PETALING JAYA: Following the recent award of digital banking licences to companies in closest neighbour Singapore, interest in the local digital banking scene has been gaining traction.
Observers say like Singapore, the ability to bring in technology including proven digital straight through processing or STP in order to drive efficiency in the banking sector will be a crucial determinant in the dishing out of the licences.
“Bank Negara hopes that new players can apply big data and artificial intelligence to better improve risk management and productivity, ” one seasoned industry observer told StarBiz.
However, unlike in Singapore where the licences were given mostly to huge firms with large ready customer bases, he believes the future winners of these digital bank licences in Malaysia may not necessarily be of the same size.
“I don’t think the future winners of digital bank licences in Malaysia will comprise mainly of big boys with large customer bases.
“If you look at Singapore’s Monetary of Singapore’s concept paper, it has strong emphasis on confining the onboarding of customers within their ecosystem during the probationary period.
“This is to control and contain a potential blow-up of a digital bank failure, it is a control testing environment approach, “ he said.
“However, if you study Bank Negara’s concept paper, the emphasis is a little different.
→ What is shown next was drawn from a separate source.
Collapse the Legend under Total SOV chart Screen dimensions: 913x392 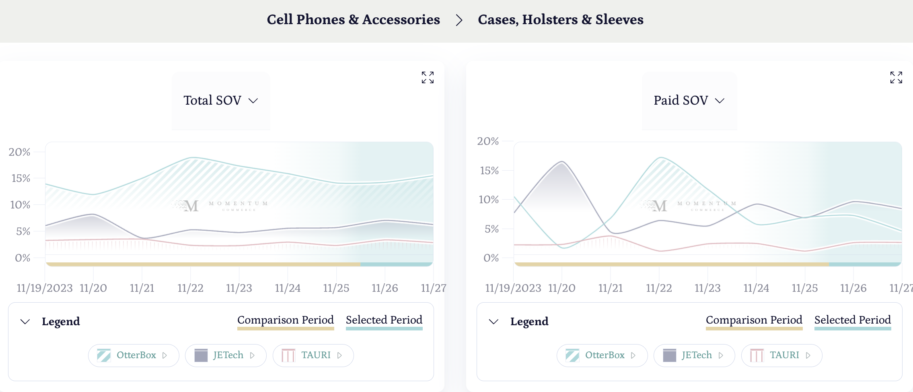(25, 322)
“The focus on bringing financial services to the un-served and underserved is very crucial here, ” he added.
He said giving licences to only big players with large databases will serve to merely create more choices for existing banking customers but will not take banking services to businesses or farmers located in small towns, like Bidor or Batu Gajah in Perak.
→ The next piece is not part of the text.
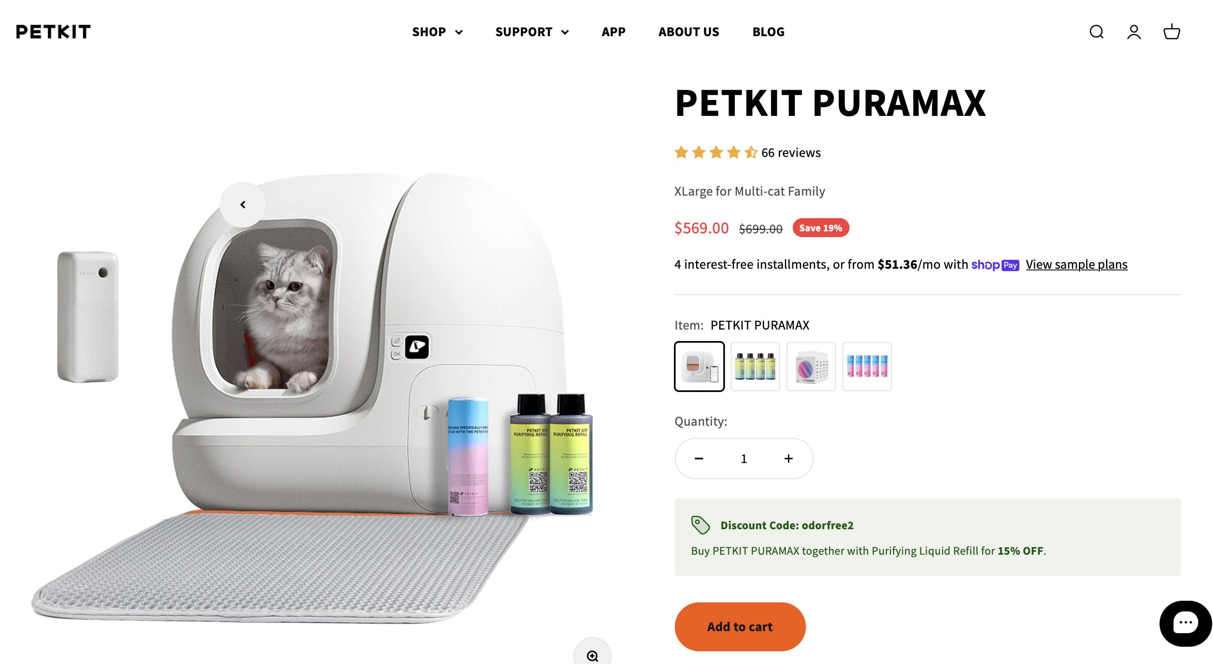Expand the SHOP dropdown menu

[437, 32]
However, he pointed out that the concept paper by Bank Negara also stressed that partnership with a financial institution was a positive point of consideration.
“One thing for sure, preference will be given to more established sponsors including some partnership banks.
“The recent failure of digital banks in Australia such as Xinja Holdings Ltd and those in the UK which were without a strong anchor sponsor, has reinforced fears that this could happen here, ” the observer added.
Bank Negara was reported earlier this month to be in the last stages of coming up with the digital banking framework.
The central bank is expected to award up to five digital banking licences.
It was initially anticipated that this would happen earlier.
Among the parties that have expressed interest in obtaining such licences here are tech firms Grab Holdings Inc and Razer Inc, telecommunications group Axiata Group Bhd, property firm Paramount Corp Bhd, US-founded financial start-up MoneyLion Inc and integrated tech firm Green Packet Bhd.
In the case of Paramount, it is understood that the group is in the process of engaging a consultant to conduct a feasibility study on this with a view of applying for the licence when the time comes.
Digital banking – banks without any physical presence whatsoever – is picking up in this region even as lenders face slower growth in loan volumes and top-line revenues amid saturated markets.
Before recent entrants Singapore and Hong Kong – India, China, South Korea and Japan had already ventured into the digital banking model.
Japan, for instance, went for the zero branch strategy as far back as the 1990s with the setting up of Japan Net Bank.
There have been other Internet banks there since then such as Seven Bank which has been providing financial services via ATMs across 7-Eleven convenience shops in Japan since the early 2000s.
In Singapore, the licences were recently awarded to the Grab-Singtel consortium, tech group Sea, Ant Group as well as a consortium made up of Greenland Financial Holdings, Linklogis Hong Kong and Beijing Co-operative Equity Investment Fund Management.